Sweetness abounds in the summertime on Long Island. Our gardens, farm stands and farmers markets are chock-full of sun-ripened sweetness. From beans and corn to peppers and tomatoes, our summer harvest is as luscious as it is abundant. Still, the sweetest taste of summer comes from Mother Nature’s confection, fruit. Whether you grow your own, pick your own, select your own at a market or forage for it, fresh local fruit is one of the purest indulgences of summer. Early summer gives us strawberries and rhubarb; mid-summer welcomes sweet cherries and the berry harvest: black, blue, boysen, goose, huckle and rasp; and late summer brings on figs, grapes, melons and stone fruit: nectarines, peaches, plums, beach plums and native black cherries.
If happiness is a bowl of cherries, than summer should be overflowing with local Prunus happiness, right? Well not so much. While native black cherries, Prunus serotina, grow in nearly every park on Long Island, according to naturalist Steve “Wildman” Brill, unless they grow in full sun in areas supported by many black cherry trees, the pickings at harvest time (late summer) will be slim. Fire Island hot spot Cherry Grove is named for the large number of black cherry trees that once inhabited the island, and the trees still thrive at the Sunken Forest at Sailor’s Haven, just west of the Grove. Visitors to the Sunken Forest are permitted to pick a maximum of two quarts of cherries per visit. Sweet cherry trees, Prunus avium, are the “feral form of the commercially grown cherry, created from seeds dropped by birds and not from cuttings,” explains Brill. Bottom line, wild cherries can be found and foraged on Long Island. Word to the wise, always be sure that you have permission prior to foraging.

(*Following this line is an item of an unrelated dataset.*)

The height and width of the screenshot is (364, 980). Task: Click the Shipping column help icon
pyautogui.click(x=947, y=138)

Wickham’s Fruit Farm in Cutchogue is the only grower of sweet cherries on Long Island. Gekee Wickham explains that cherries are a very difficult crop to grow, “cherries never make money for us. Why do we grow cherries? Way back when, Tom’s (Wickham) father said, ‘I like to grow the crops that I like to eat.’” Like many of us, the Wickhams love cherries. “When you get to pick a ripe cherry off a tree, it is like God’s gift to you,” discloses Mrs. Wickham, “It is like out of this world. Once you taste that, nothing evermore tastes like that. It is like the sweetest nectar in the whole wide world.”
Without a doubt, a bowl of cherries is perfectly happy and delectable unembellished. Our recipe for Summer Pavlova, featuring plums and cherries, gives local cherries a bit of well-deserved elaboration. Have a happy summer!
Recipe by Cameron Prather
4 egg whites, room temperature
Pinch kosher salt
1 cup granulated sugar
½ teaspoon vanilla extract
½ teaspoon white vinegar
1 teaspoon cornstarch
2 pints of fresh fruit, macerated with a little sugar (we used plums and cherries)
Fresh whipped cream
Heat your oven to 250°. Line a baking sheet with parchment paper. With a pencil, trace a 9-inch circle, or four 4-inch circles, on the parchment. Turn the parchment over.

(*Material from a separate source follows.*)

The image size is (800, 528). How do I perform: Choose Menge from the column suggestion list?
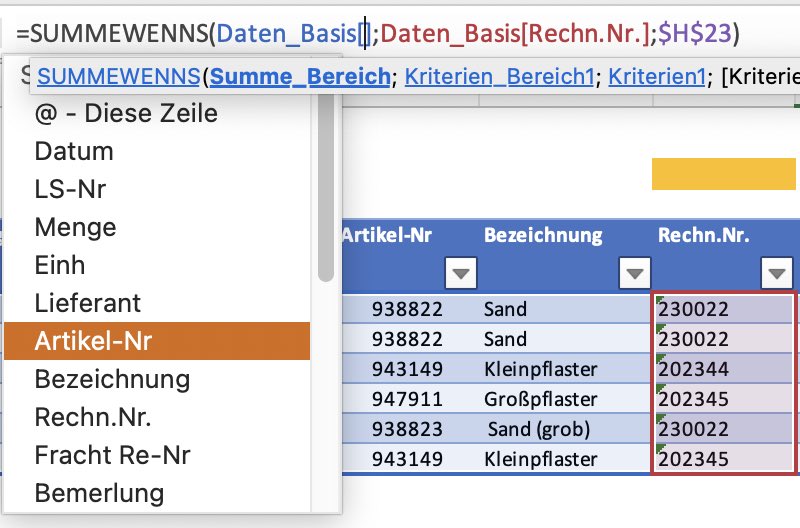[157, 227]
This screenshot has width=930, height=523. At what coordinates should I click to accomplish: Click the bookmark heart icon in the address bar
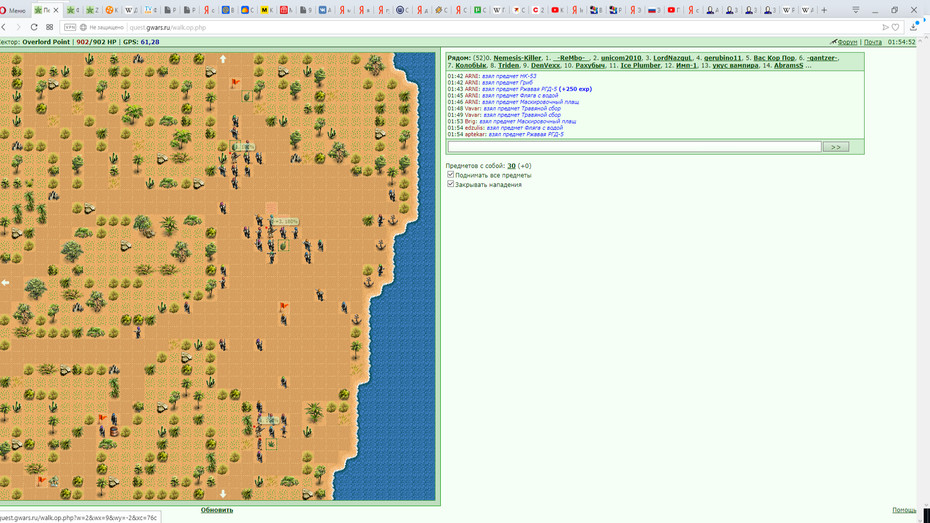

Place the egg whites and a pinch of salt in the bowl of a stand mixer and, using the whisk attachment on high, whisk until stiff peaks form, 4 to 5 minutes. Reduce the speed to medium and slowly add the sugar over 2 minutes. Stop and scrape down the sides of the bowl. Increase the speed to high and whisk until the mixture is smooth and glossy and stiff peaks form, 6 to 7 minutes. Decrease the speed to low and add the vanilla, vinegar and cornstarch. Mix just to combine.

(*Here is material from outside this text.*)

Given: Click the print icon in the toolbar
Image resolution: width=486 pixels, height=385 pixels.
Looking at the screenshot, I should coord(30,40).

Gently spoon the meringue onto the parchment and spread to fit the shape of the circle, forming a slight well in the center. Place the meringue into the oven and bake for 45 minutes.
Turn off the heat and leave in the oven for 3 hours, or until the meringue is crisp and dry on the outside. Open the oven door and cool completely before removing from the oven, approximately 30 minutes.
Just before serving, top with a mixture of fresh summer fruit. We used fresh plums and cherries, tossed with a little sugar and some of Miss Amy’s Beach Plum Preserves. Top with fresh whipped cream, if desired.